## How to complete this task
In the records below, find each line with the word "computer" and copy it.

## Given records
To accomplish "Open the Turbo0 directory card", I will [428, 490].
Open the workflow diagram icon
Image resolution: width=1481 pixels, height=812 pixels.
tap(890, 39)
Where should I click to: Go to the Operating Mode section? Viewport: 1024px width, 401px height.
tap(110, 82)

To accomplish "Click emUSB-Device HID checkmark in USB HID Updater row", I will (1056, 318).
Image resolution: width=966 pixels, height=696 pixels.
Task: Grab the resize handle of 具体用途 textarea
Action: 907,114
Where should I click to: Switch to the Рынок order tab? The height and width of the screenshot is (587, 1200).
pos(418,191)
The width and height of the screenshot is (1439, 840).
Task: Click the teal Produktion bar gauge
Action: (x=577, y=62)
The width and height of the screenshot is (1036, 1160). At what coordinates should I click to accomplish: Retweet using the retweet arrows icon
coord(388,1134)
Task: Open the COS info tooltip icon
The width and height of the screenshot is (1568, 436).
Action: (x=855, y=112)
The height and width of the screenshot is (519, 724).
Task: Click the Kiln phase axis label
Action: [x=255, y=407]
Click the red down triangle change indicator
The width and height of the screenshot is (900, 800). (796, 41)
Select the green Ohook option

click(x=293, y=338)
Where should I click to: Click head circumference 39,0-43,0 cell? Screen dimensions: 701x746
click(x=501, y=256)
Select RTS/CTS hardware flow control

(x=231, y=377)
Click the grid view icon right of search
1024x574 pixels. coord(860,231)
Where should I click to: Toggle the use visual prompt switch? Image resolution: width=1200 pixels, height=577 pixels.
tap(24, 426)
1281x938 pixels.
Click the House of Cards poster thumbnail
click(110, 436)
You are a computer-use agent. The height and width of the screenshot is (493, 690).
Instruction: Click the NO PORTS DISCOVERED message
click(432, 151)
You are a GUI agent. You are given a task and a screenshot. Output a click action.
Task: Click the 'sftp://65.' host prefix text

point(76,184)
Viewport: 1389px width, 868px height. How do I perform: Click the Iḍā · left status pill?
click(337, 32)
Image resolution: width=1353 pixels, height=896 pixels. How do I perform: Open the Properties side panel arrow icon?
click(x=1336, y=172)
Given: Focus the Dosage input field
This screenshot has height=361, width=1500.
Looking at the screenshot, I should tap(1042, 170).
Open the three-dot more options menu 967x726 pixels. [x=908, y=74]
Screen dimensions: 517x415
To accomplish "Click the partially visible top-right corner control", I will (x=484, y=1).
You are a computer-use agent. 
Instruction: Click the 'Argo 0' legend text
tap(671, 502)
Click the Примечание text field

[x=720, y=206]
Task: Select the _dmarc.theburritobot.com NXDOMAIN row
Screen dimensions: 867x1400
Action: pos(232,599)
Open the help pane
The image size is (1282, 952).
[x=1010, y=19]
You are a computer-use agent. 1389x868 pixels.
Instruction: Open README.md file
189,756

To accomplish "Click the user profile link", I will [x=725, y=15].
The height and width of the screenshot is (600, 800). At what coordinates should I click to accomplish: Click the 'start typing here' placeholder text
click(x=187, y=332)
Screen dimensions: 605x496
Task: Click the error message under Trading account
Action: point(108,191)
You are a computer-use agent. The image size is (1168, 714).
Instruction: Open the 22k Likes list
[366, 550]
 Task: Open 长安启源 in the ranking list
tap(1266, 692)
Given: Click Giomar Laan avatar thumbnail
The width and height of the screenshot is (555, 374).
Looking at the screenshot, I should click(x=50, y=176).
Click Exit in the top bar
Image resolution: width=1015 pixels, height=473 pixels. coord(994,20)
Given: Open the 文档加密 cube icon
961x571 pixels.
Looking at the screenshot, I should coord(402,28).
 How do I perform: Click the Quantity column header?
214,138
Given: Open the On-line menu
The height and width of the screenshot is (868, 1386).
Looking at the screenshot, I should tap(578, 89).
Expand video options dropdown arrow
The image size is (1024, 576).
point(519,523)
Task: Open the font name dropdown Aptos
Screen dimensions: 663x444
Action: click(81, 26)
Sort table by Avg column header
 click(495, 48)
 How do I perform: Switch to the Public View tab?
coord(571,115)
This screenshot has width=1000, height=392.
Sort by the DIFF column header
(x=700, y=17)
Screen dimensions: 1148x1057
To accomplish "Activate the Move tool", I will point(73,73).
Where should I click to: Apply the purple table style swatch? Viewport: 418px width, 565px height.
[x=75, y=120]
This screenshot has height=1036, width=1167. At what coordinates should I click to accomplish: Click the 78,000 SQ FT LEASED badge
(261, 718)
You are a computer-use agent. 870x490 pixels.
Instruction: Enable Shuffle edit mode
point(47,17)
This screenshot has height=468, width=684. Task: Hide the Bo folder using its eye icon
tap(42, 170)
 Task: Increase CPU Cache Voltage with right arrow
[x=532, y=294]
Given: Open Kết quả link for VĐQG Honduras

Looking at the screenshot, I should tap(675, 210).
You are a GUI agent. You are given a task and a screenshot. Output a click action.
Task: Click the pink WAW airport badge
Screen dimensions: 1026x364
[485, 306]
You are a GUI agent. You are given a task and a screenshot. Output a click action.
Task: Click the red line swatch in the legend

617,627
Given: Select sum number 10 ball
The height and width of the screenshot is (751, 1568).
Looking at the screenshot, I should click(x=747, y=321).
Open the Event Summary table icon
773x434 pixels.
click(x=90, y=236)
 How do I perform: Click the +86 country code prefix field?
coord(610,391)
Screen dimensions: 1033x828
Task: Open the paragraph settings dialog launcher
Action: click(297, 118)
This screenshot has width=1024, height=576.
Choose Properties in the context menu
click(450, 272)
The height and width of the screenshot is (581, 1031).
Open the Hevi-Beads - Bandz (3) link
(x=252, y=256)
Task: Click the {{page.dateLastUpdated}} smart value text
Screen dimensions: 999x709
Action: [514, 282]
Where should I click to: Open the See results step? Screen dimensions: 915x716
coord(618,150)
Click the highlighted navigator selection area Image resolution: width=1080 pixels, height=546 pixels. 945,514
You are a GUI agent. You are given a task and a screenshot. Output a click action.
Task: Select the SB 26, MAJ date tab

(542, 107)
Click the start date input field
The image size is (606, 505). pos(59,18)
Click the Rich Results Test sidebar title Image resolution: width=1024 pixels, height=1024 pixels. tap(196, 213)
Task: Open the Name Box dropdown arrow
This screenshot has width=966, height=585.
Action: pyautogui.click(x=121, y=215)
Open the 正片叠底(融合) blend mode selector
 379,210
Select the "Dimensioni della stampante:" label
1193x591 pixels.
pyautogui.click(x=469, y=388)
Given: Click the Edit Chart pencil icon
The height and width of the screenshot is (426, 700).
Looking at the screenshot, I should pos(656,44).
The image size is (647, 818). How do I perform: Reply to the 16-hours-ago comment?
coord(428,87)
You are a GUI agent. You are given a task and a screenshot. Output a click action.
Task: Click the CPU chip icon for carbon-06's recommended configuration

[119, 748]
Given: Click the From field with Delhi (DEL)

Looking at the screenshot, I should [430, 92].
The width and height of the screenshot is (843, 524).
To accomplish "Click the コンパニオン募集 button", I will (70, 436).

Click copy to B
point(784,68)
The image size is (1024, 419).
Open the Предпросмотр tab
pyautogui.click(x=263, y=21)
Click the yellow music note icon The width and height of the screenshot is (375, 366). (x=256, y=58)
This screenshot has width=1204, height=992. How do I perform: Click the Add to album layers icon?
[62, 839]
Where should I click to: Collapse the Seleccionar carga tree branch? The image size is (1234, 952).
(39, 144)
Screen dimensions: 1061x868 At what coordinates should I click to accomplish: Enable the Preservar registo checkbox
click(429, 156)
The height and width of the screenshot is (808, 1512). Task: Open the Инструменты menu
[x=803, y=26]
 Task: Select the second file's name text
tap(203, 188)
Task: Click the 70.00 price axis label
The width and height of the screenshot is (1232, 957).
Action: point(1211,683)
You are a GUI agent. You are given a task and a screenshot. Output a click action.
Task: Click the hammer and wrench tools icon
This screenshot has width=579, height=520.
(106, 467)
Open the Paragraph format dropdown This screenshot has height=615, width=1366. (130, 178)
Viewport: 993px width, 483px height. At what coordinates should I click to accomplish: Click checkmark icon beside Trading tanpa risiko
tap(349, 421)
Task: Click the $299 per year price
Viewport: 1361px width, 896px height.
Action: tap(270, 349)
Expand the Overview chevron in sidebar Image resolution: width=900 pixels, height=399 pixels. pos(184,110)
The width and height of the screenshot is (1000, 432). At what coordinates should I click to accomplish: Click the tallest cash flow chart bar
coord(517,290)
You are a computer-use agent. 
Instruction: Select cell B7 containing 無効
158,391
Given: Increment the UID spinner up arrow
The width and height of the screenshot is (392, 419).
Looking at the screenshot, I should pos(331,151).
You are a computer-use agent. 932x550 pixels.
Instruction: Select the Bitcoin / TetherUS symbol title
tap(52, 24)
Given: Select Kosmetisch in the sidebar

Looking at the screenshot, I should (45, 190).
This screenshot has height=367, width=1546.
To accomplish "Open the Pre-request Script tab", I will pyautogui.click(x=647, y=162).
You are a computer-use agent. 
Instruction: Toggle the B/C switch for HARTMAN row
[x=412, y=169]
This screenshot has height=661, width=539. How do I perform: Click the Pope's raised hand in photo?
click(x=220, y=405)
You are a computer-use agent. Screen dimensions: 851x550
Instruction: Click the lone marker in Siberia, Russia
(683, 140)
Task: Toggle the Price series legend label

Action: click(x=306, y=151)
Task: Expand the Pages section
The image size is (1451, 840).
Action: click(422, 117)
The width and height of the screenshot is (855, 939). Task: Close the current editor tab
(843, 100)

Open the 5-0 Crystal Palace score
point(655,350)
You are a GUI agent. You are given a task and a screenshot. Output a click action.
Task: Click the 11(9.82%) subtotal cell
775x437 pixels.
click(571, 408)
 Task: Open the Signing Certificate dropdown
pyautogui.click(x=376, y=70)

## Task response
You are a computer-use agent. The height and width of the screenshot is (493, 690).
You are a computer-use agent. 
You are a computer-use agent. 1389x868 pixels.
You are a computer-use agent. The image size is (1168, 714).
You are a computer-use agent. 870x490 pixels.
You are a computer-use agent. 
You are a computer-use agent. 932x550 pixels.
You are a computer-use agent. 
You are a computer-use agent. Screen dimensions: 851x550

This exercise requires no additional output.